Entries shown: Begin

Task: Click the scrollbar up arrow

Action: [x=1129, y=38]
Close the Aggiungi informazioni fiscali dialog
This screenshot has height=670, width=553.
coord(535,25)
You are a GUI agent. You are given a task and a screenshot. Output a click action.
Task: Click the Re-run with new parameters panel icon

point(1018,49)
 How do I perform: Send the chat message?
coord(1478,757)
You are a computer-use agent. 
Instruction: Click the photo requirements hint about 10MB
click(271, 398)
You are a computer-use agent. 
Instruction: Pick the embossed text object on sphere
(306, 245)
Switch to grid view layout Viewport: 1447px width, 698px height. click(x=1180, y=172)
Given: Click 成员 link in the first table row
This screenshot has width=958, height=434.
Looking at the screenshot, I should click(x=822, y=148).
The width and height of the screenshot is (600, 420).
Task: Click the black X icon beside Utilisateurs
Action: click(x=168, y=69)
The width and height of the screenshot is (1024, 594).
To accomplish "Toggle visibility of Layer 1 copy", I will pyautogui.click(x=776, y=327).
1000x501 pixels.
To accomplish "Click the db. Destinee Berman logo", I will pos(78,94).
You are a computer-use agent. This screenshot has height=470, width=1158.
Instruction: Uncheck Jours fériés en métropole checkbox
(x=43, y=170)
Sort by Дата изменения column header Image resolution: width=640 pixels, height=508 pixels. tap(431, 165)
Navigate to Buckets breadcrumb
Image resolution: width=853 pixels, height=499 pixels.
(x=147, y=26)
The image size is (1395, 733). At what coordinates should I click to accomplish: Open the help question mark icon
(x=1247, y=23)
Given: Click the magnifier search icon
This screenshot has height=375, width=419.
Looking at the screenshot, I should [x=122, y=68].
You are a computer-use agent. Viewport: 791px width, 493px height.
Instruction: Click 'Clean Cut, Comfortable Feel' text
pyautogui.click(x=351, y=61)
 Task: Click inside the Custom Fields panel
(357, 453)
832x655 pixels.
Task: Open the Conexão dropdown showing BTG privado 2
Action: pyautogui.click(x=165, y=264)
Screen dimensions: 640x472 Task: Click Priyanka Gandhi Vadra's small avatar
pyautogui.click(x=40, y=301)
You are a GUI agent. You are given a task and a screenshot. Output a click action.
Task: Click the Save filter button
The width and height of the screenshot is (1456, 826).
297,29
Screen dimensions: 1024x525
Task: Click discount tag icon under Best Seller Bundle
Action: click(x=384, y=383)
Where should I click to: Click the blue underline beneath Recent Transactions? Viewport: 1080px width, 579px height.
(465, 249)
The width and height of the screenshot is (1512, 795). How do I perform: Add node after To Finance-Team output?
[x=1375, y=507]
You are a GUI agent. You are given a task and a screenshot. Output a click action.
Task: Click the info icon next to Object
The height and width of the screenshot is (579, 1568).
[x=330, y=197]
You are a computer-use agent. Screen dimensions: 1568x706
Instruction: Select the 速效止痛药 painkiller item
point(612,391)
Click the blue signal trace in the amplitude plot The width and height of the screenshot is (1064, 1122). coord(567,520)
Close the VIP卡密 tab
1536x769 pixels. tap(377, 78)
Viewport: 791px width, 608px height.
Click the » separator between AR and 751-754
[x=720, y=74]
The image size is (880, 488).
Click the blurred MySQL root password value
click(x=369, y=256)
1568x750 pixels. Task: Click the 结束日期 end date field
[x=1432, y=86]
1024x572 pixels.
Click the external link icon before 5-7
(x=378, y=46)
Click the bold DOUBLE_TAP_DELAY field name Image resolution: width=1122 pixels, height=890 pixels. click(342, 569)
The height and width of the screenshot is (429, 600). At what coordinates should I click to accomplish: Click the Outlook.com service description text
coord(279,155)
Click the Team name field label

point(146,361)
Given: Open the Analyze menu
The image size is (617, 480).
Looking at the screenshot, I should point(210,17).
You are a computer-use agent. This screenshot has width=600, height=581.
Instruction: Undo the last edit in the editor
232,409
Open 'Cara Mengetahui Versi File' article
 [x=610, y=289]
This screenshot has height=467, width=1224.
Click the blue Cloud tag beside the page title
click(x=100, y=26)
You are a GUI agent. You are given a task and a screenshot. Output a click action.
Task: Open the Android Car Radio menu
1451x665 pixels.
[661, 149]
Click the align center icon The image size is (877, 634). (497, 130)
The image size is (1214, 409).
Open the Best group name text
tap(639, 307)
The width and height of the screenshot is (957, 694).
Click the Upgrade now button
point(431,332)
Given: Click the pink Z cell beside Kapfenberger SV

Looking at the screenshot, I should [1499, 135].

Entries shown: End

**Task requirements**
Every entry above should come back exactly as written.

**Task response**
Task: Click the scrollbar up arrow

Action: [x=1129, y=38]
Close the Aggiungi informazioni fiscali dialog
This screenshot has height=670, width=553.
coord(535,25)
You are a GUI agent. You are given a task and a screenshot. Output a click action.
Task: Click the Re-run with new parameters panel icon

point(1018,49)
 How do I perform: Send the chat message?
coord(1478,757)
You are a computer-use agent. 
Instruction: Click the photo requirements hint about 10MB
click(271, 398)
You are a computer-use agent. 
Instruction: Pick the embossed text object on sphere
(306, 245)
Switch to grid view layout Viewport: 1447px width, 698px height. click(x=1180, y=172)
Given: Click 成员 link in the first table row
This screenshot has width=958, height=434.
Looking at the screenshot, I should click(x=822, y=148).
The width and height of the screenshot is (600, 420).
Task: Click the black X icon beside Utilisateurs
Action: click(x=168, y=69)
The width and height of the screenshot is (1024, 594).
To accomplish "Toggle visibility of Layer 1 copy", I will pyautogui.click(x=776, y=327).
1000x501 pixels.
To accomplish "Click the db. Destinee Berman logo", I will pos(78,94).
You are a computer-use agent. This screenshot has height=470, width=1158.
Instruction: Uncheck Jours fériés en métropole checkbox
(x=43, y=170)
Sort by Дата изменения column header Image resolution: width=640 pixels, height=508 pixels. tap(431, 165)
Navigate to Buckets breadcrumb
Image resolution: width=853 pixels, height=499 pixels.
(x=147, y=26)
The image size is (1395, 733). At what coordinates should I click to accomplish: Open the help question mark icon
(x=1247, y=23)
Given: Click the magnifier search icon
This screenshot has height=375, width=419.
Looking at the screenshot, I should [x=122, y=68].
You are a computer-use agent. Viewport: 791px width, 493px height.
Instruction: Click 'Clean Cut, Comfortable Feel' text
pyautogui.click(x=351, y=61)
 Task: Click inside the Custom Fields panel
(357, 453)
832x655 pixels.
Task: Open the Conexão dropdown showing BTG privado 2
Action: pyautogui.click(x=165, y=264)
Screen dimensions: 640x472 Task: Click Priyanka Gandhi Vadra's small avatar
pyautogui.click(x=40, y=301)
You are a GUI agent. You are given a task and a screenshot. Output a click action.
Task: Click the Save filter button
The width and height of the screenshot is (1456, 826).
297,29
Screen dimensions: 1024x525
Task: Click discount tag icon under Best Seller Bundle
Action: click(x=384, y=383)
Where should I click to: Click the blue underline beneath Recent Transactions? Viewport: 1080px width, 579px height.
(465, 249)
The width and height of the screenshot is (1512, 795). How do I perform: Add node after To Finance-Team output?
[x=1375, y=507]
You are a GUI agent. You are given a task and a screenshot. Output a click action.
Task: Click the info icon next to Object
The height and width of the screenshot is (579, 1568).
[x=330, y=197]
You are a computer-use agent. Screen dimensions: 1568x706
Instruction: Select the 速效止痛药 painkiller item
point(612,391)
Click the blue signal trace in the amplitude plot The width and height of the screenshot is (1064, 1122). coord(567,520)
Close the VIP卡密 tab
1536x769 pixels. tap(377, 78)
Viewport: 791px width, 608px height.
Click the » separator between AR and 751-754
[x=720, y=74]
The image size is (880, 488).
Click the blurred MySQL root password value
click(x=369, y=256)
1568x750 pixels. Task: Click the 结束日期 end date field
[x=1432, y=86]
1024x572 pixels.
Click the external link icon before 5-7
(x=378, y=46)
Click the bold DOUBLE_TAP_DELAY field name Image resolution: width=1122 pixels, height=890 pixels. click(342, 569)
The height and width of the screenshot is (429, 600). At what coordinates should I click to accomplish: Click the Outlook.com service description text
coord(279,155)
Click the Team name field label

point(146,361)
Given: Open the Analyze menu
The image size is (617, 480).
Looking at the screenshot, I should point(210,17).
You are a computer-use agent. This screenshot has width=600, height=581.
Instruction: Undo the last edit in the editor
232,409
Open 'Cara Mengetahui Versi File' article
 [x=610, y=289]
This screenshot has height=467, width=1224.
Click the blue Cloud tag beside the page title
click(x=100, y=26)
You are a GUI agent. You are given a task and a screenshot. Output a click action.
Task: Open the Android Car Radio menu
1451x665 pixels.
[661, 149]
Click the align center icon The image size is (877, 634). (497, 130)
The image size is (1214, 409).
Open the Best group name text
tap(639, 307)
The width and height of the screenshot is (957, 694).
Click the Upgrade now button
point(431,332)
Given: Click the pink Z cell beside Kapfenberger SV

Looking at the screenshot, I should [1499, 135].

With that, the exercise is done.